**RECORDS TO USE**
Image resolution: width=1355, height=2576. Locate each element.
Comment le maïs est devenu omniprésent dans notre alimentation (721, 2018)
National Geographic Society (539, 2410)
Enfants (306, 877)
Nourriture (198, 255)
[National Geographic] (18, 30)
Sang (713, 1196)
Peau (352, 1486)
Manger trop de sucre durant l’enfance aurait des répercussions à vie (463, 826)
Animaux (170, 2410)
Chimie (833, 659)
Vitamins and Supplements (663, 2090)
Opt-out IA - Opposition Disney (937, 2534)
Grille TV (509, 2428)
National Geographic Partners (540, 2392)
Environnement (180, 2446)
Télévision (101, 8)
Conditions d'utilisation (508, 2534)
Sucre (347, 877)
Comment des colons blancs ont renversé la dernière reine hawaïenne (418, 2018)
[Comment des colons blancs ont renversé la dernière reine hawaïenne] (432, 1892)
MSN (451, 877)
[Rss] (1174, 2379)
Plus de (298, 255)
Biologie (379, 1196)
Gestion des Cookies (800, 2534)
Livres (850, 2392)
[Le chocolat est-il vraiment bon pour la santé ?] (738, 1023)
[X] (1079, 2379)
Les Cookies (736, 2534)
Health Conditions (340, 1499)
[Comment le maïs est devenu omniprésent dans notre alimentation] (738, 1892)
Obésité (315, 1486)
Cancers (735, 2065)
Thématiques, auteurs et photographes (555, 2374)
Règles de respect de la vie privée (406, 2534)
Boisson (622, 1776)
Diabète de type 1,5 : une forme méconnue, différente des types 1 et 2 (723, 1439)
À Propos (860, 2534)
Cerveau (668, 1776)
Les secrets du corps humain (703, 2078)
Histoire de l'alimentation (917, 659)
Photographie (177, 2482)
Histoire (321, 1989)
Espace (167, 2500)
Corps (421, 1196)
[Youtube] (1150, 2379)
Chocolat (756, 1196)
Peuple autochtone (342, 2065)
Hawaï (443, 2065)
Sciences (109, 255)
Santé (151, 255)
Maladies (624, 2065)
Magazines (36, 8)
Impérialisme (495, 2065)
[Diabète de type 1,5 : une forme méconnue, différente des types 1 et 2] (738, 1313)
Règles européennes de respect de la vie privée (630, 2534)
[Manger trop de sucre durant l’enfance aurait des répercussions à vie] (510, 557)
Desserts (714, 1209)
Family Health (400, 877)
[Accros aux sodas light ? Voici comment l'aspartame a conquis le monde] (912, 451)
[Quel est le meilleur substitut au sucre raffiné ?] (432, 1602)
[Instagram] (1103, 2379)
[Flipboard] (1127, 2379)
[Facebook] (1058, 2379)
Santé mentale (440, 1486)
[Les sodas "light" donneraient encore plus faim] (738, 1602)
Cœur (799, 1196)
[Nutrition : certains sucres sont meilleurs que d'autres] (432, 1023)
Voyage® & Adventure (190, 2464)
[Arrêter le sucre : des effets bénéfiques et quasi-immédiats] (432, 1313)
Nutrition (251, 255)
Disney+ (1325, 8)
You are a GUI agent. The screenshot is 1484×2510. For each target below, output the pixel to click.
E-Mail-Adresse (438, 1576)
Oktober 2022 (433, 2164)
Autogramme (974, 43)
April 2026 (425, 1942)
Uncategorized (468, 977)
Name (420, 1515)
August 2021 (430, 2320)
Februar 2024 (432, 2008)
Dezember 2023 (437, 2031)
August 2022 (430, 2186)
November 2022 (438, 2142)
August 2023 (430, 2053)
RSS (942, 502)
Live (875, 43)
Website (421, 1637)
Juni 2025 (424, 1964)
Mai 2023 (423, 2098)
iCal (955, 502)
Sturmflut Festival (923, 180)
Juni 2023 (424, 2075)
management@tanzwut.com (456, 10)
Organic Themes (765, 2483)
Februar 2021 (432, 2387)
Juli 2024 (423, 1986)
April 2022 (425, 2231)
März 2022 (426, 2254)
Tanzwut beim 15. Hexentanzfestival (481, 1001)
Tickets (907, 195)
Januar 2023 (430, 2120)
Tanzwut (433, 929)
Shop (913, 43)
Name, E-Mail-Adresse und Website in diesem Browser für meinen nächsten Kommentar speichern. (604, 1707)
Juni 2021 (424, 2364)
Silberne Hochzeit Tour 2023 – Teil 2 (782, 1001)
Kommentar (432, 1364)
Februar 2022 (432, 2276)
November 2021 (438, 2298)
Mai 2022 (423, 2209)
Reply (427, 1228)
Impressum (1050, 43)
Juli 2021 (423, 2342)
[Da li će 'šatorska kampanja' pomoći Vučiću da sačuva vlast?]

**WHAT THIS TASK INVOLVES**
Using the entries above, extract exactly the span from the line with "Grille TV (509, 2428)" to the line with "Health Conditions (340, 1499)", both lines included; leave out everything else.

**EXERCISE OUTPUT**
Grille TV (509, 2428)
National Geographic Partners (540, 2392)
Environnement (180, 2446)
Télévision (101, 8)
Conditions d'utilisation (508, 2534)
Sucre (347, 877)
Comment des colons blancs ont renversé la dernière reine hawaïenne (418, 2018)
[Comment des colons blancs ont renversé la dernière reine hawaïenne] (432, 1892)
MSN (451, 877)
[Rss] (1174, 2379)
Plus de (298, 255)
Biologie (379, 1196)
Gestion des Cookies (800, 2534)
Livres (850, 2392)
[Le chocolat est-il vraiment bon pour la santé ?] (738, 1023)
[X] (1079, 2379)
Les Cookies (736, 2534)
Health Conditions (340, 1499)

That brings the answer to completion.